6 Ways To Save On Grass-Fed Beef

Image shows a freezer full of various cuts of meat with text overlay that reads "6 Ways To Save On Grass-Fed Beef"

“I’d love to quit eating confinement-raised beef, but grass-fed is just too expensive!”

Sound familiar?

Being a farm girl, this statement used to make me scratch my head  …until the first time, I actually looked at grass-fed meat prices at a popular organic food chain.

Yikes! Now I know. And now I sympathize.

Eating Healthy on a Budget is Tough

Eating healthy sure takes a chunk out of your pocketbook. Well, really, eating anything at all does.

But with most things, there are ways to make that chunk a little smaller. Grass-fed beef can’t be any different, right?

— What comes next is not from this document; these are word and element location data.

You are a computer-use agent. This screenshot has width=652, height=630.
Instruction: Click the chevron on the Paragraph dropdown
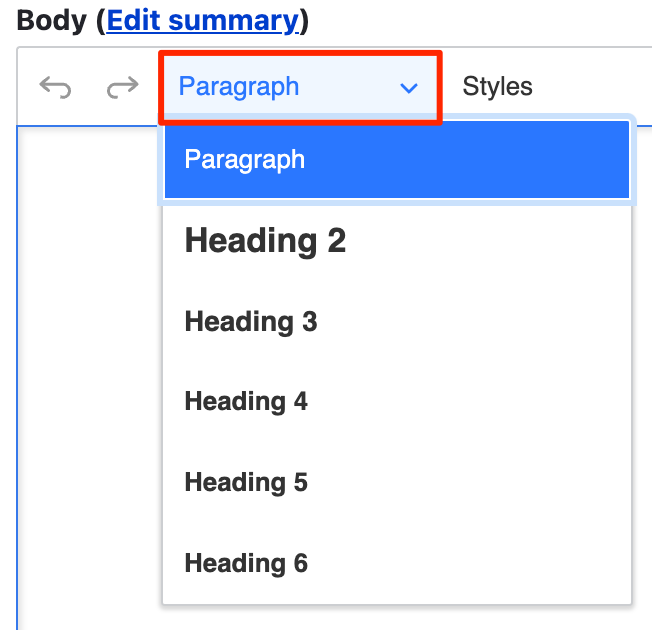(x=408, y=88)
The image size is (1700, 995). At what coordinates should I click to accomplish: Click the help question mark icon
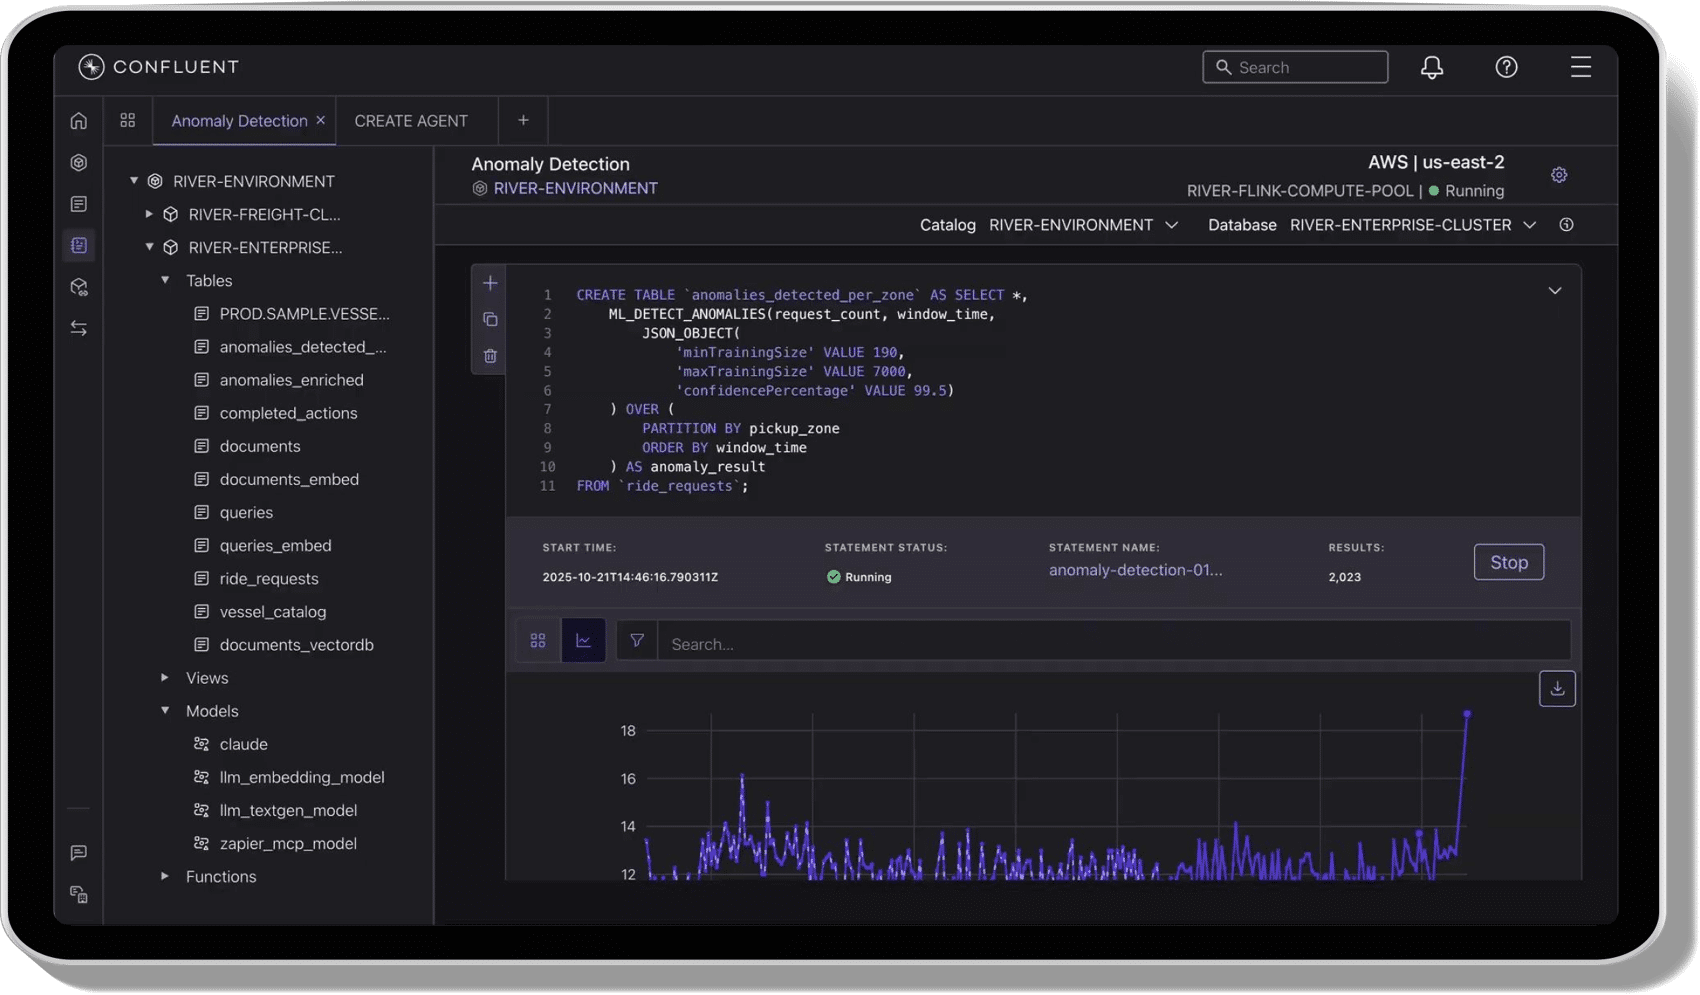(1506, 67)
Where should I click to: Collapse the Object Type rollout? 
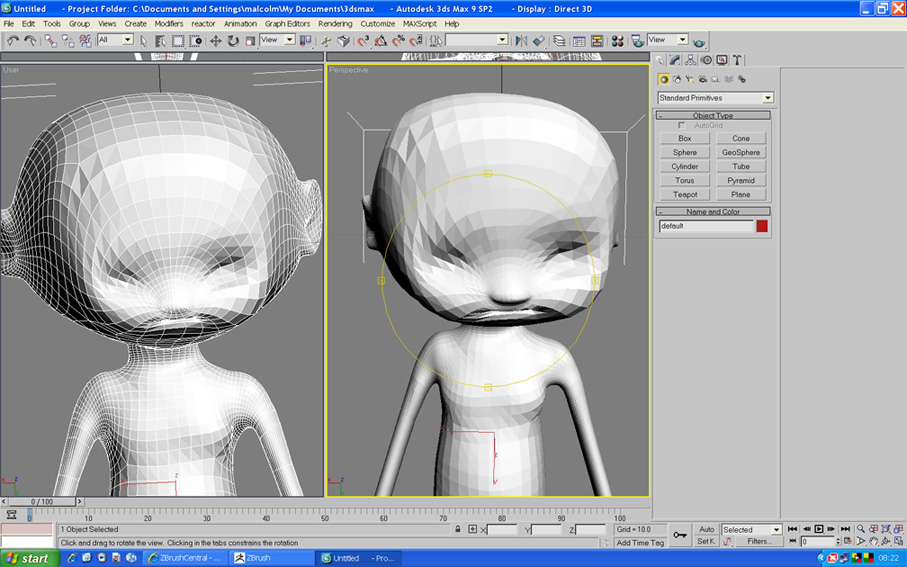point(713,115)
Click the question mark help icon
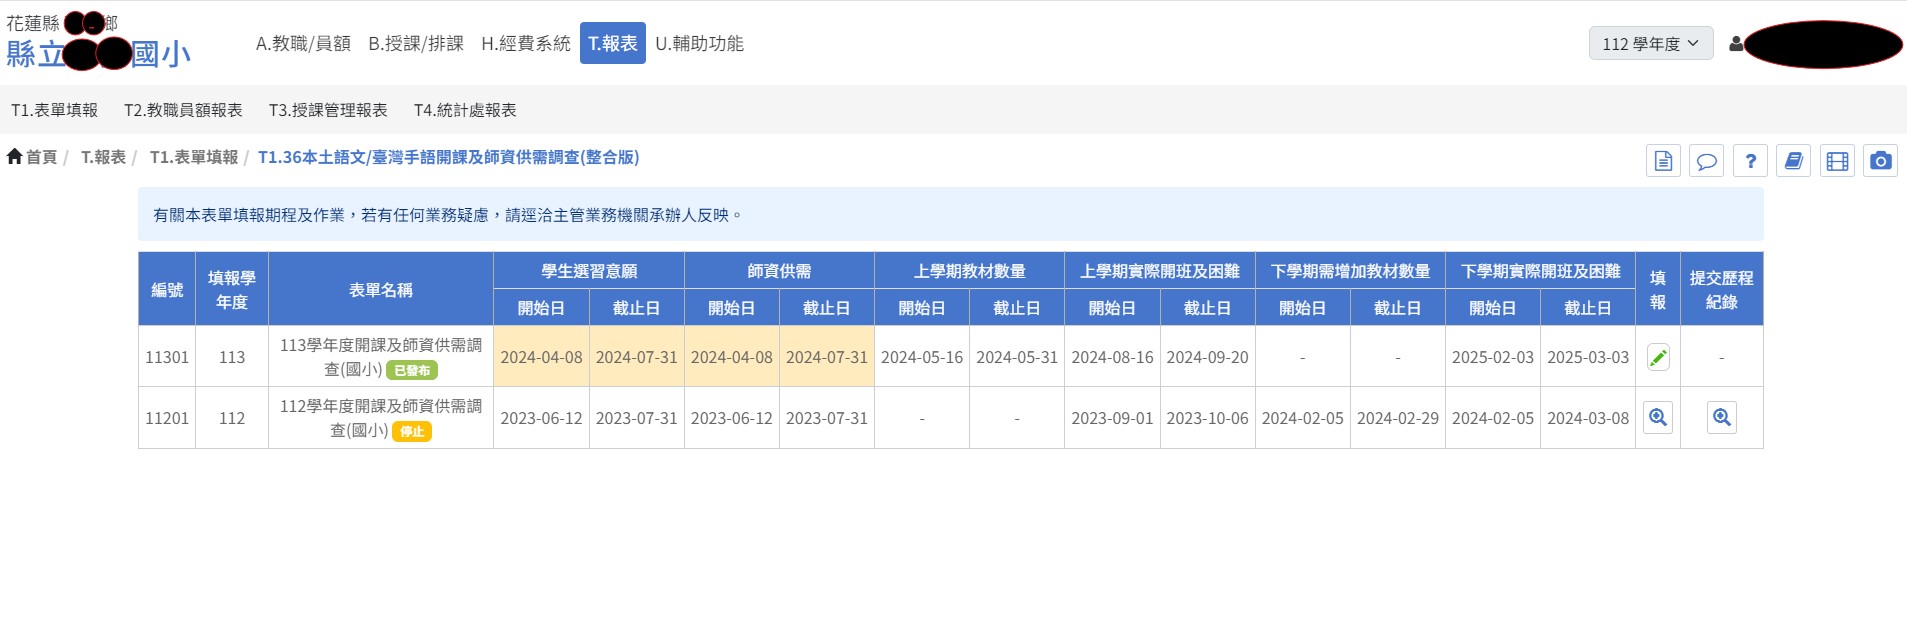 pyautogui.click(x=1750, y=161)
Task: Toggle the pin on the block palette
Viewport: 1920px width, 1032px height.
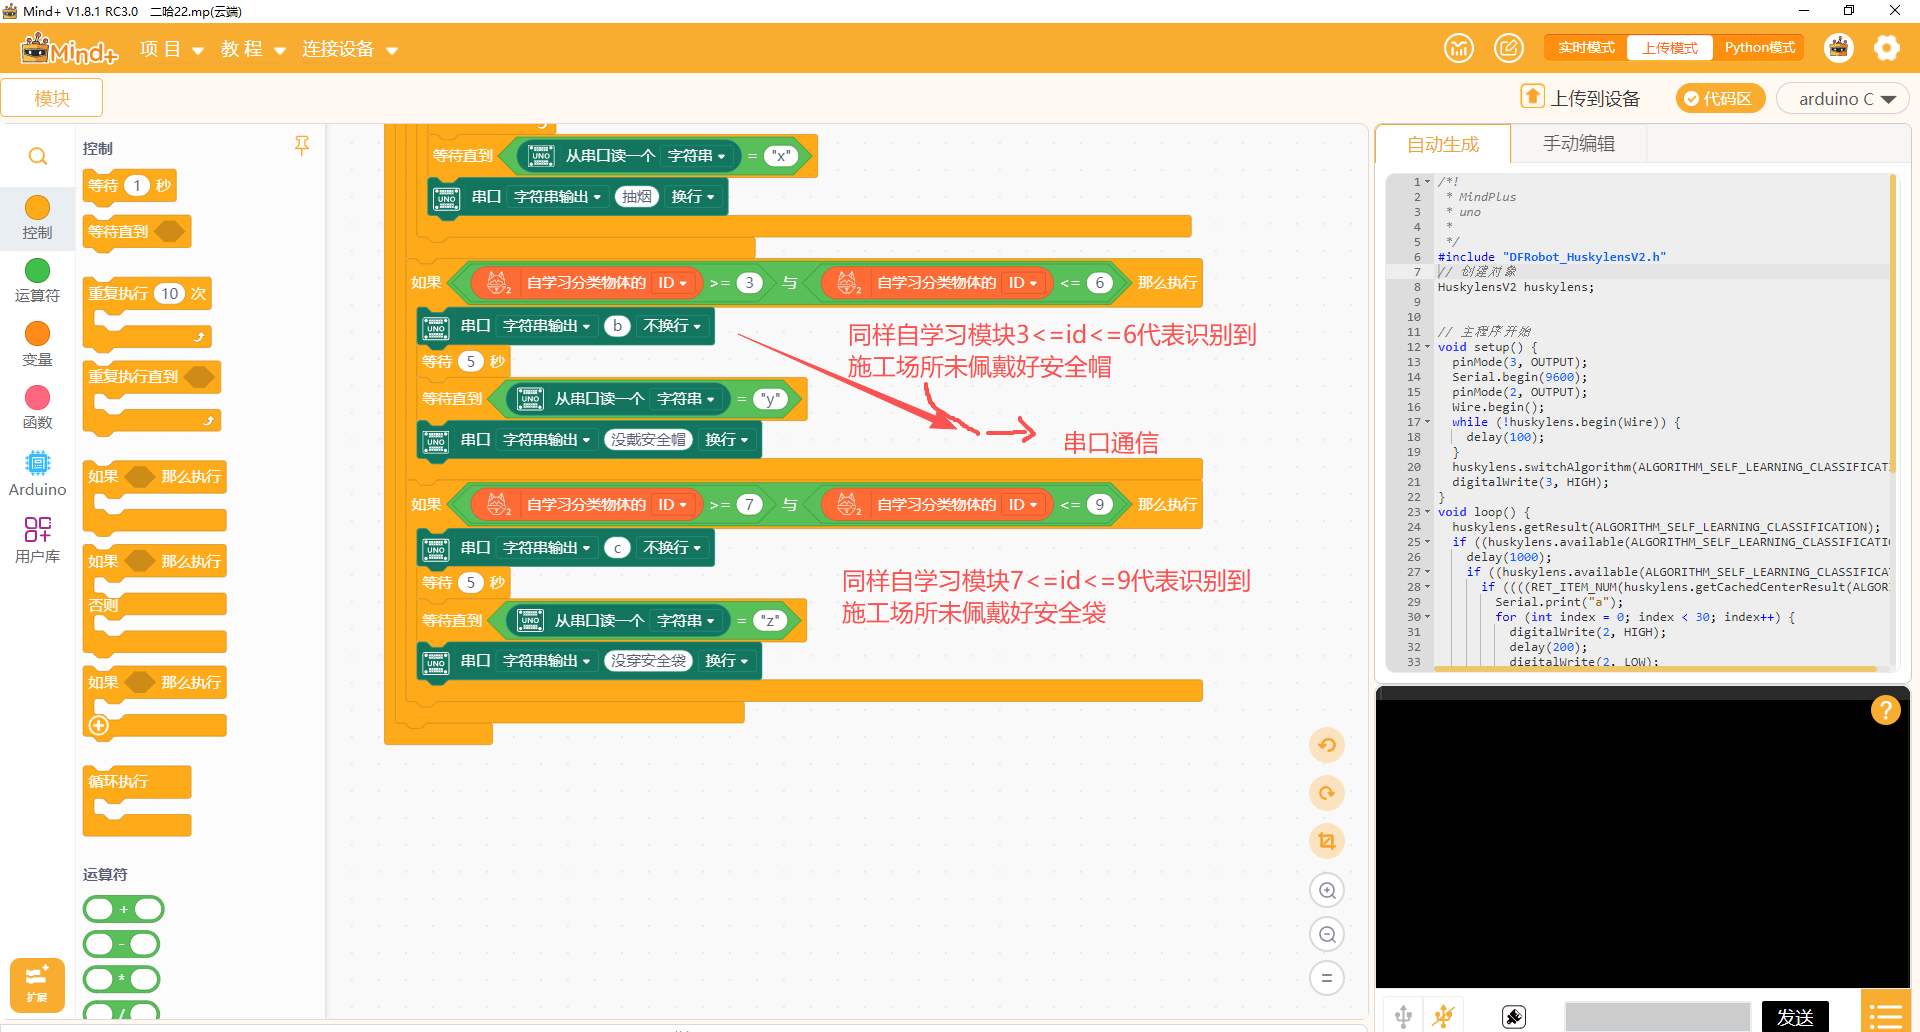Action: coord(302,146)
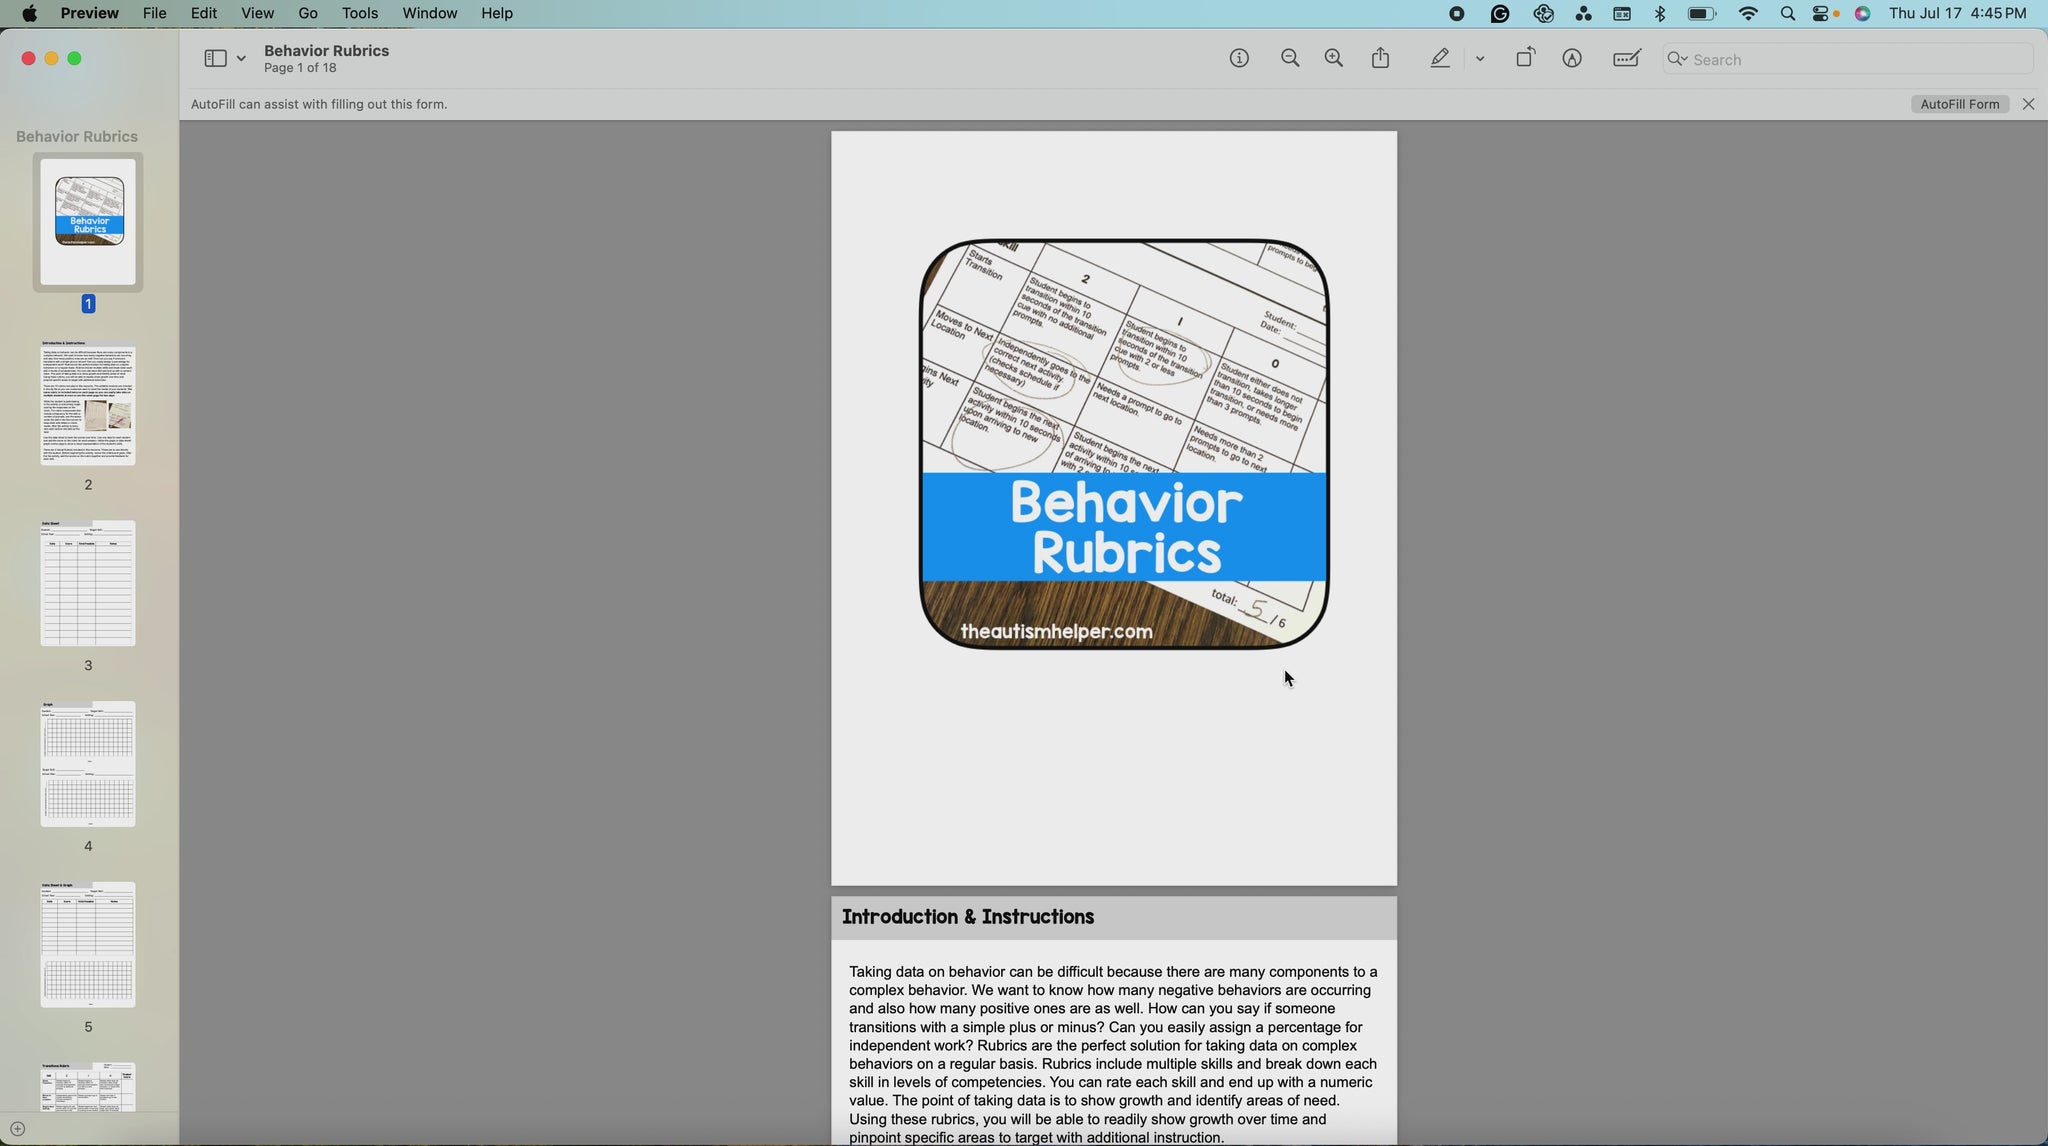This screenshot has height=1146, width=2048.
Task: Open the Share icon in the toolbar
Action: point(1381,58)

  • Eat less. I’m guessing this isn’t the solution you’re looking for, but hear me out. I’m one of those “eat more protein” kinds of people, so far be it from me to ever say you’re eating too much of it, but did you know that bone broth enables you’re body to better more efficiently utilize protein? That means that you won’t need as much of it. And, of course, there’s the old standby of beans, eggs, and such, as cheaper protein sources. (Check out this article for some great ways to eat more beans).
  • Find a farmer. Many grass-fed beef farmers -ourselves included – keep beef on hand to sell by the pound, and it’s most likely going to be cheaper than (not to name names, but…) WholeFoods.
  • Join a CSA. Many farmers offer a CSA on their meats. Which means that you pay a monthly subscription for a certain number of pounds. The details vary from program to program, of course. The Benefit of joining a CSA is that you get a better price per pound, and you don’t have to have a ginormous freezer to store half a beef. A CSA will be cheaper than buying it by the cut, but probably not as cheap as the next option.
  • Buy beef by the 1/4, 1/2, or whole. If you have the freezer space, this is probably going to be the new price per pound that you can get. If you’re afraid that even a quarter of beef might overfill your freezer, check out this article to see a breakdown of weights of beef we took in. If it won’t fit, I posit that buying a freezer just for beef will pay for itself in the long run.
  • Buy cheaper cuts. Why buy a sirloin tip roast when you can get a round roast for little more than half the price? Look, maybe I’m shooting myself in the foot here, but the chuck roast tastes just as good y’all. And do you really need filet mignon? The first time I ever had one was last year – and then only because we raise our own beef. Sure, it’s tender, but it doesn’t taste any different.
  • Make bone broth. Soup bones are cheap, and if you’re lucky, your butcher or your farmer’s butcher will save bones for you. As I said above, bone broth not only contains protein, it enables your body to better utilize other proteins you ingest. It’s also super nutritious in general. There’s a reason why everyone tells you to drink broth or eat soup when you’re sick. (NOT canned broth from the store – that’s different.)
  • Bonus Tip: Go hunting! Here we are, coming up on hunting season. Deer meat is cheap and all-natural. Don’t be squeamish! Try it!

Eatwild.com is a fantastic place to find local grass-fed beef producers. localharvest.org is another great place.

Your turn! Do you eat grass-fed beef? And if so, what are your money-saving strategies?